Como en toda empresa, el factor humano significó la base de la victoria del tricolor. Si bien la Selección Sub-17 posee una marca fuerte y aceptada entre la afición –por haber obtenido también hace seis años el primer lugar en Perú con la llamada “Generación dorada”- lo cierto es que la alineación diseñada por el DT Raúl “Potro” Gutiérrez destacó por ser una acertada conjunción de grandes y prometedores talentos con un excelente trabajo en equipo. Sin duda, las piezas clave de esta agrupación se encontraron en el cálculo y la proyección del portero Richard Sánchez; en el liderazgo del capitán, Antonio Briseño “el Pollo” quien, desde la retaguardia organiza, administra y alienta a su equipo; en el esfuerzo del mediocampista Jorge Espericueta (quien será recordado siempre por su magnífico “gol olímpico”); en la agilidad y perseverancia de Julio Gómez que, después de recibir 10 puntadas y anotar el histórico gol de chilena que puso a México en la final, se convirtió en un auténtico héroe y en el mejor jugador de la Copa; y finalmente, en la precisión y el compromiso de los delanteros Marco Bueno y Carlos Fierro, así como del mediocampista Giovani Casillas.
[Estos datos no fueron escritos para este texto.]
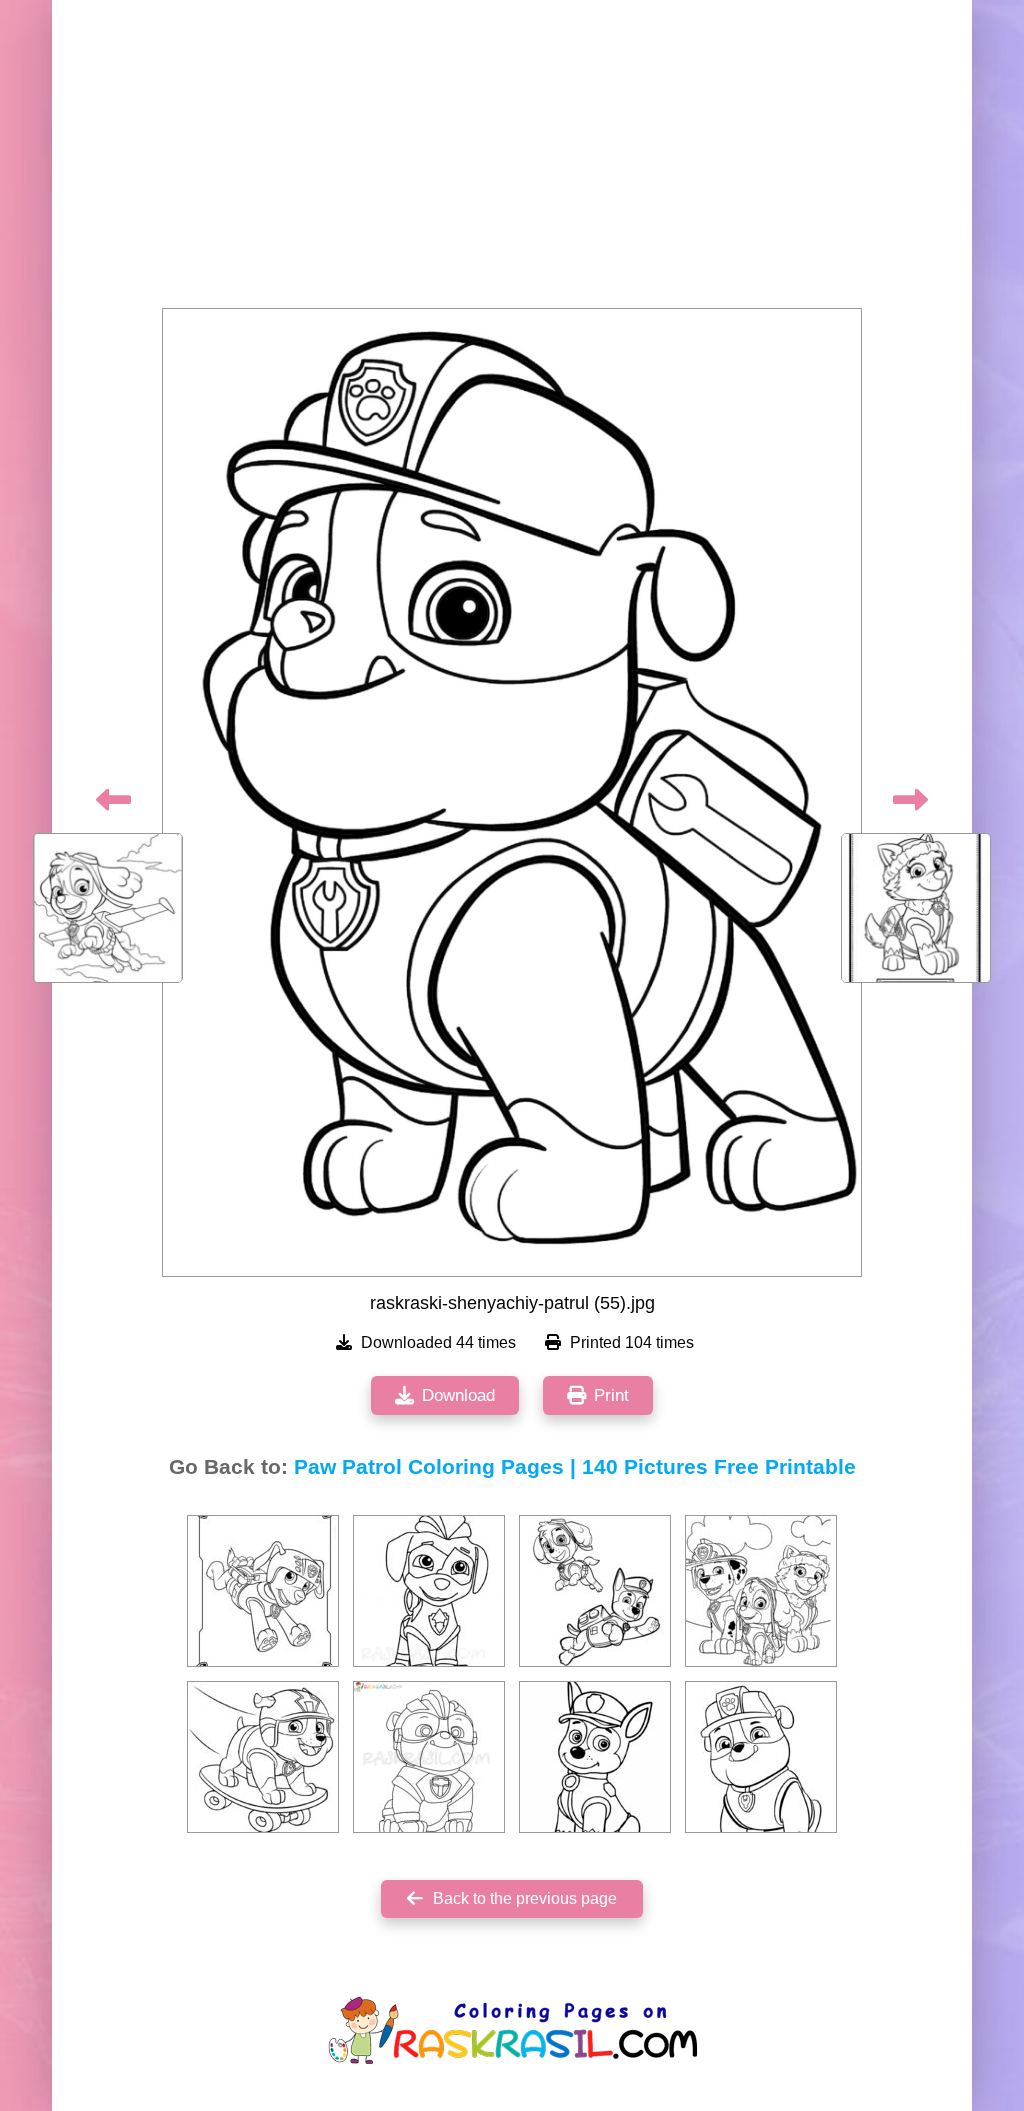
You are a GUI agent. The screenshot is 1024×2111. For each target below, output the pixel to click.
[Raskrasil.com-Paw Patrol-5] (263, 1757)
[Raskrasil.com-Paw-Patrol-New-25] (429, 1757)
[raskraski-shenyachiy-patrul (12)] (263, 1591)
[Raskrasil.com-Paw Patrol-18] (595, 1757)
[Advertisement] (512, 160)
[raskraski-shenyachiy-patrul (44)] (761, 1591)
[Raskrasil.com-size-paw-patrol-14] (429, 1591)
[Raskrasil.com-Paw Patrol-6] (761, 1757)
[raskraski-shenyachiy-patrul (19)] (595, 1591)
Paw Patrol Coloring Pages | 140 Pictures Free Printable (575, 1467)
Pero además de la importancia de su capital humano, las razones que condujeron al triunfo a esta joven escuadra también se encontraron en la actitud ganadora y motivada de sus jugadores, la cual no disminuyó ante ningún rival ni obstáculo, y en la correcta administración de los recursos desde su interior hasta la cancha, incluyendo la destacable labor de su director técnico. Sin embargo, en realidad el principal motor que animó a la selección conformada por estos chicos menores de 17 años fue la consecución de una meta común: coronarse como campeones del mundo en su propia tierra, mientras millones de fanáticos gritaran al unísono “¡Sí se pudo!”.